Nothing is permanent in the world of IT. Technologies constantly change and swiftly replace outdated ones. Since 1995, when Microsoft's new browser, Internet Explorer (IE) was released, it had grown into the most widely used web browser. For nearly 17 years, the product dominated the market, attaining a peak of approximately 95% of internet users in 2002 and 2003.

When Apple's Safari browser was launched as a competitor, it began chipping away at IE's market share. In September 2008, Google released its Chrome browser, decreasing IE's strength to only half of the Internet's users. Chrome was created as part of large open source project called Chromium. In only four years, it become the most widely used browser in World Wide Web.

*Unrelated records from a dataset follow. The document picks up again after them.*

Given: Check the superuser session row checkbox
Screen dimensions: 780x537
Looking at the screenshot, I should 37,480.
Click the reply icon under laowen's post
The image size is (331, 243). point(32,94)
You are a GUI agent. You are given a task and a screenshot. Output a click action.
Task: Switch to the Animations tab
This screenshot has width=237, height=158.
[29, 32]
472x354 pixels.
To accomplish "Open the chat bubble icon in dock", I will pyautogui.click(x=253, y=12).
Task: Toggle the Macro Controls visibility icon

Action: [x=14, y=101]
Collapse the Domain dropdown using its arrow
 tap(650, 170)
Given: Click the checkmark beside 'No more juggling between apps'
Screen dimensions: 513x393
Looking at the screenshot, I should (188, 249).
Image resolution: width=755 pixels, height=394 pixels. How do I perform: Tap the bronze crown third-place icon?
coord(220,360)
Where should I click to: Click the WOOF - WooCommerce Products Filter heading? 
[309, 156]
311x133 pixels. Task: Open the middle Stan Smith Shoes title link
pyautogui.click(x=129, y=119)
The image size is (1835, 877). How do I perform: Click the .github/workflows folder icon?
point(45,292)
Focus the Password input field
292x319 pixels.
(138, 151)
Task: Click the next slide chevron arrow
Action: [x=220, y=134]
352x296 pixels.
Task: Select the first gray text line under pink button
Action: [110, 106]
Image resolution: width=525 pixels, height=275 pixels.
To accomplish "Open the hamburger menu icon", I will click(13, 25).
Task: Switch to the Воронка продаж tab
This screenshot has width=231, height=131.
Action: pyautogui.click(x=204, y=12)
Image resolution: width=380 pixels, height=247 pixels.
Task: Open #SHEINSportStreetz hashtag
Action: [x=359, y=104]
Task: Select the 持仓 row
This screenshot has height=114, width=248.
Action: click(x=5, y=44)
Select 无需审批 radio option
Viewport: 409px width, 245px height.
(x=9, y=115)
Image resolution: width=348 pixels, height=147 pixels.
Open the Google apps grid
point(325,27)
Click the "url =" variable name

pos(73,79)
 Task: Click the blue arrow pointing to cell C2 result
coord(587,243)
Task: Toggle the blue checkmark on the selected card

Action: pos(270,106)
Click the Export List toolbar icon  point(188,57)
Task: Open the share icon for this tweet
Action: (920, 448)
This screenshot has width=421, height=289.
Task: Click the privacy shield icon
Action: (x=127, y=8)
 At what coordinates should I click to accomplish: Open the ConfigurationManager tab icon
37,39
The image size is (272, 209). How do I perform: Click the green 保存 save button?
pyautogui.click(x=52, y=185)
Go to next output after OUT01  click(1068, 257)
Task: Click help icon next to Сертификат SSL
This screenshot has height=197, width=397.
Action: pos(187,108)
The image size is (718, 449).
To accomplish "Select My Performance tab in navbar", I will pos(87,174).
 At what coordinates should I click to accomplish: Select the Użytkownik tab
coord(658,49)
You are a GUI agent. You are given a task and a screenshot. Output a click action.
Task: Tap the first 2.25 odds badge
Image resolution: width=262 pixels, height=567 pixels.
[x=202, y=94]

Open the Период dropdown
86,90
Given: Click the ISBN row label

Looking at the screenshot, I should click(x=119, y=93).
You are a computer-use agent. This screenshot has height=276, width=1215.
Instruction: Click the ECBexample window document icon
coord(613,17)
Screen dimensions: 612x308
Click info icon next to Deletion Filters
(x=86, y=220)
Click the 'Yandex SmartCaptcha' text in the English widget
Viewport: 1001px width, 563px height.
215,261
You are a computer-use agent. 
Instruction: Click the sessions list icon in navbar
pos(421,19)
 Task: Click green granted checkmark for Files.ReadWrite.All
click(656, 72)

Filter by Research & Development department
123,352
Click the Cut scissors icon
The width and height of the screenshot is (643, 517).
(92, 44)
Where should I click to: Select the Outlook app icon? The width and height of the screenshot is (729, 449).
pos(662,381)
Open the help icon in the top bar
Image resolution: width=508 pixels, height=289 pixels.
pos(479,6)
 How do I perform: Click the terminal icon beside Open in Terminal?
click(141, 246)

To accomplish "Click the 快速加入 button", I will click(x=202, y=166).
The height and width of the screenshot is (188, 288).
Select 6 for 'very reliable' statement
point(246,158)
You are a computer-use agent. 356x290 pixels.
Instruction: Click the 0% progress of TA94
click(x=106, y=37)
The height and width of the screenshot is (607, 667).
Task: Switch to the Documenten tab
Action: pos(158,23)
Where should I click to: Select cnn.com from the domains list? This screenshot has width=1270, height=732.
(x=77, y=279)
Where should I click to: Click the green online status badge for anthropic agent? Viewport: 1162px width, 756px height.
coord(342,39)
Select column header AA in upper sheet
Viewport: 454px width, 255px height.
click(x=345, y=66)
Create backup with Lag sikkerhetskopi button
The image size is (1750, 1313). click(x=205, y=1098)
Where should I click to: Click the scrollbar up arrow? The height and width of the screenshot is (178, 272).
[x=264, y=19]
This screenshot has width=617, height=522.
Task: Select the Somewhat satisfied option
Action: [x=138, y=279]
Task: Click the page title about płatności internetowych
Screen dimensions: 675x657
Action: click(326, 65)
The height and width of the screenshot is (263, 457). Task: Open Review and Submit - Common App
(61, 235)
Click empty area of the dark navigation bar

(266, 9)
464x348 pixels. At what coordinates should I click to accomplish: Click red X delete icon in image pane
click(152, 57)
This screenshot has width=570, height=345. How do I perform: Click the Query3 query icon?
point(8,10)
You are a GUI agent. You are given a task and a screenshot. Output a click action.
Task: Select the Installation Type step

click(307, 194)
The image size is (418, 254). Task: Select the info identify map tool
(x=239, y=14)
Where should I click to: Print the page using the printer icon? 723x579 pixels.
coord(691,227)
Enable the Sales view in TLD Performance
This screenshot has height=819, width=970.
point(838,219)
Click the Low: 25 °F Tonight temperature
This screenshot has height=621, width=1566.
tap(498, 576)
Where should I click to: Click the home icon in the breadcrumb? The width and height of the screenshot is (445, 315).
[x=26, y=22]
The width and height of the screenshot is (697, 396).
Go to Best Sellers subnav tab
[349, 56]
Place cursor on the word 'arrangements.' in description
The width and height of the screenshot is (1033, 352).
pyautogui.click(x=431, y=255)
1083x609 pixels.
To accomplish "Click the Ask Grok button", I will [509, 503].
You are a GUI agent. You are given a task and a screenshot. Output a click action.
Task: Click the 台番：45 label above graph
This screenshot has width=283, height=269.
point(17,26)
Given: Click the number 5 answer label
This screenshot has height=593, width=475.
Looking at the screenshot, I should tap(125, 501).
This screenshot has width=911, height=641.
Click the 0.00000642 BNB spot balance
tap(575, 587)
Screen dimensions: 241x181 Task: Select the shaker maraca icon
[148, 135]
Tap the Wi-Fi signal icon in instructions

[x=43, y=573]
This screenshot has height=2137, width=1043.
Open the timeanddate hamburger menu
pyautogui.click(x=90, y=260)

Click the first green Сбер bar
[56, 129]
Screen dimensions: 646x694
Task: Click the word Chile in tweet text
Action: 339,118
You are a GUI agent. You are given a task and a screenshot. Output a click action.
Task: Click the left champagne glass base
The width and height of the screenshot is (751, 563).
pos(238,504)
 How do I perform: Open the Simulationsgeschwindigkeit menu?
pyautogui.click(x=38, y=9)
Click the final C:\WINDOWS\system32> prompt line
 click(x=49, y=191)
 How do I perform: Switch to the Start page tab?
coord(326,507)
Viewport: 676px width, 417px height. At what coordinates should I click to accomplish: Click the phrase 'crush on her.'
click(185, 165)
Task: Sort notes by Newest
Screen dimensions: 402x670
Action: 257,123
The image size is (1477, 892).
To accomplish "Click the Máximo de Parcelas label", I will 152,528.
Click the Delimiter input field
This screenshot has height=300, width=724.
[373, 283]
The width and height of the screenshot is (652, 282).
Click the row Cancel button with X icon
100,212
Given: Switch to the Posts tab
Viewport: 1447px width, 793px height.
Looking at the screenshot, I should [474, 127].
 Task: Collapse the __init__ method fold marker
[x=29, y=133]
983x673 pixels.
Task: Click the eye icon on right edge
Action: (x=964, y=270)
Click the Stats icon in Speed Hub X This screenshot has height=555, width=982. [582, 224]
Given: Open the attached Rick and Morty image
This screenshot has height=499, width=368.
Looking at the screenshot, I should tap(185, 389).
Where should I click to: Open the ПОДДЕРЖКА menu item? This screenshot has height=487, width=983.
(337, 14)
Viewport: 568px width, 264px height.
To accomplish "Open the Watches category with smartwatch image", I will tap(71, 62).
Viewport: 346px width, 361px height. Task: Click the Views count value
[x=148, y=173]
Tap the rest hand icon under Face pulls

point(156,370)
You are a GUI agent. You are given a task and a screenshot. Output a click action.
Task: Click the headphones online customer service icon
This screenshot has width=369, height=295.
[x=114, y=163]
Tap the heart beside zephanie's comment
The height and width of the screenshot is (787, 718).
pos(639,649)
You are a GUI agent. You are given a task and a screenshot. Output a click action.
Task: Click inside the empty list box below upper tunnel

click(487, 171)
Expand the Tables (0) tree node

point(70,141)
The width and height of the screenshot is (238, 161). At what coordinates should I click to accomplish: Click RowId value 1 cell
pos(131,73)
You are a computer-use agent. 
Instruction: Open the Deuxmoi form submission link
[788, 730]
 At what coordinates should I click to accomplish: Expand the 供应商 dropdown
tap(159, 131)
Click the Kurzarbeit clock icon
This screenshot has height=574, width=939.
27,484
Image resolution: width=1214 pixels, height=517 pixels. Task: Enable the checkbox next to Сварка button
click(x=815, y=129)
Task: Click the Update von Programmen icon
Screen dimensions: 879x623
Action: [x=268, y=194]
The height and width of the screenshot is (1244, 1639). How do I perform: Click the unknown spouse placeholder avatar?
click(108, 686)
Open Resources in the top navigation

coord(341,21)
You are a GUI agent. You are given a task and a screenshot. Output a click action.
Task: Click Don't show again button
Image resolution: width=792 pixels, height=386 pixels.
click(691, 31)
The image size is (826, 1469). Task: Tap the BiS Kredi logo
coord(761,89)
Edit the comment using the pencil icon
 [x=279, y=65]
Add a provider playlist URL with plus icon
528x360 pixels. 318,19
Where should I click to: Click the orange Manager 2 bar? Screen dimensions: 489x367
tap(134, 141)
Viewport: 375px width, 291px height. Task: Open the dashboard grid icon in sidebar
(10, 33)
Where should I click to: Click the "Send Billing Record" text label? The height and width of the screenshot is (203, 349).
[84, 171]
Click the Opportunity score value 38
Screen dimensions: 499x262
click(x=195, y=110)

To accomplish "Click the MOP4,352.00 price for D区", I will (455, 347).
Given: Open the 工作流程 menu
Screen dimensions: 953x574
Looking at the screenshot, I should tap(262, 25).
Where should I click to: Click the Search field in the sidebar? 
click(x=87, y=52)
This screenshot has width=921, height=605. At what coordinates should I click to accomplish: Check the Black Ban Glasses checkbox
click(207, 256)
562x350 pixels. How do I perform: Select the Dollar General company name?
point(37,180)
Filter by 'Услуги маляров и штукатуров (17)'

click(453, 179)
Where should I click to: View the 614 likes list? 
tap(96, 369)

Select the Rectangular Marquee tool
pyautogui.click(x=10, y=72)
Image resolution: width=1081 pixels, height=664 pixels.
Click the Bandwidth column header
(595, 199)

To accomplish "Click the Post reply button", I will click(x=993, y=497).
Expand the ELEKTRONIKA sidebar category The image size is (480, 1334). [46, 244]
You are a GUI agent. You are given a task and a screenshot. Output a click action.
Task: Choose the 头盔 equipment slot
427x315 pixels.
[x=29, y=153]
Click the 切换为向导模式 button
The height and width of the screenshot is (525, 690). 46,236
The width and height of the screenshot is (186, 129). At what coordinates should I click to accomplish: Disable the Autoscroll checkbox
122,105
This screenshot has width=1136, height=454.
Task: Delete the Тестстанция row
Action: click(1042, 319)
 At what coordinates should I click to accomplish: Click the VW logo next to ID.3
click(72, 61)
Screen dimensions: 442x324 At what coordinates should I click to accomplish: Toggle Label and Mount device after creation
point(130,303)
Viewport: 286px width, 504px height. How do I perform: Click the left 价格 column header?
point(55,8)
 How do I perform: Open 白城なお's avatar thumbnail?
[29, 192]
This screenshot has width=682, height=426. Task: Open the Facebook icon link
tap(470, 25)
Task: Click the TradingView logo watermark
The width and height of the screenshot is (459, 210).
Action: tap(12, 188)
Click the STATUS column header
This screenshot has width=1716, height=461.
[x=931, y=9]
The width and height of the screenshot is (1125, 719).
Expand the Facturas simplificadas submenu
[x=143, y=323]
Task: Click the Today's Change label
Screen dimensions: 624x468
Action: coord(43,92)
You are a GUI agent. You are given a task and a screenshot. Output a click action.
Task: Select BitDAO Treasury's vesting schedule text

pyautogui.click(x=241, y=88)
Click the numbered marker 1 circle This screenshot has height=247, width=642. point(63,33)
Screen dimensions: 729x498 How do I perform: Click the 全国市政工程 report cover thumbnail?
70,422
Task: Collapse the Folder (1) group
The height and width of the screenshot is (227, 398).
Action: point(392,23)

Statistics show that, in April 2012, Google Chrome was peaking during weekends, indicating home computer INDIAge. In the corporate world, during 9am - 5pm work hours, most users still prefer IE. Then, during the three month period from May - June 2012, the most trusted independent statistics reveal that 32% of Internet users were using Chrome, compared to Internet Explorer's 31%.

What does that mean for web design and development? Experts agree that eventually, the process will be faster and more flexible. At present, a significant amount of time and energy is devoted to cross-browser optimization. A large number of people continue to use old versions of IE and other browsers. Even a year of two ago, many Web users still were using IE6, which was released a full ten years ago!

We therefore recommend that our customers regularly update their browsers. No matter which brands they prefer, using the most up-to-date technology causes the Web to grow more rapidly, as Web sites deliver smoother functionality and user experiences.